Very often I find myself in the need to rename a batch of files, usually to remove, replace or to add content on a certain part of that filenames. Rewriting the contents of the files one by one, is the kind of nonesense one is supposed to get rid of when using a computer. It is, however, hard to find some free tool to do this, and often these tools are paid or have nonsense limitations.

I wrote this guide mostly as a code snippet for myself to come back to.

Use case

With this method you can rename files that match a description, match the sections that compose the filename and selectively remove, replace or append to each one of these sections. I also give some insight on how to make this task a bit more intuitive. One example is removing a section of the filename that makes the names unnecessarily long. Other possible use, is to homogenize certain text sections across all the files.

How to use

Combining Linux shell's find and rename commands, it is possible to use a regular expression to rename the files intelligently.

I usually create a regular expression that separates the name into sections of interest. Regular expressions can be a bit daunting at the beginning, but thanks to online tools such as regexr.com, you can try out how the expression works before touching the filenames.
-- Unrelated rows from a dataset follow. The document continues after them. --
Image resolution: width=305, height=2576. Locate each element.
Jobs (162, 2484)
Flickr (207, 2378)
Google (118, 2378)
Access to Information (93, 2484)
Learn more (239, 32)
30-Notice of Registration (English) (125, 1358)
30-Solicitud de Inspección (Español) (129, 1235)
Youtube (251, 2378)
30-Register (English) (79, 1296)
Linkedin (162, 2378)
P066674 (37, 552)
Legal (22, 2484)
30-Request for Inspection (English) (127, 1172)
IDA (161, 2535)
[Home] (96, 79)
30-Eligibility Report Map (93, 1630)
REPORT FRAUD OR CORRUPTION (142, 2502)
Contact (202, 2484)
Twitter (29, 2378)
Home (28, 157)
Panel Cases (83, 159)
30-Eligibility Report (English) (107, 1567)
For security against your own mistakes, I advice you to do these changes only in folders that do not contain other folders, and keep a copy of the files without renaming safe somewhere else.

rename 's/(regex pattern)/(replace pattern)/' *

One important advice, if you don't want to mess up your files, is to use the -n flag before actually doing the renaming. The -n flag will make the command tell you the changes, but not actually change anything. In that way you can make sure that the expression works like you expected. I still recommend doing a backup anyway, just in case.

Source

I don't know my way around combining commands in Linux very well, but an answer to this stack overflow question offered the perfect solution: https://askubuntu.com/questions/283145/pattern-based-batch-file-rename-in-terminal. Later I discovered that I can have the same results I needed by just using rename command alone.

Example

I downloaded this sound pack from pjcohen user in freesound.org. Each file came with a preceding id number, different on each sample. I needed to remove this number.

I wrote the regular expression that separates the two areas of interest in the filename. The pattern "(\d{6}__)" captures six digits followed by two underscores, in group 1 (a parenthesis creates a capture group in regex). Then "(.+)" captures all the remaining characters, in capture group 2. I know my way around regex, but if you need to try before making changes, use an online tool to simulate the replacements. Simply do an ls command, to get the list and use it as your test example text in there. Check this interactive example, which is more intuitive.

rename 's/(\d{6}__)(.+)/$2/' *.wav

Observe, too, that if I wanted, I could have re-ordered the sections of interest by simply changing the "replace" section of that regular expression with $2$1.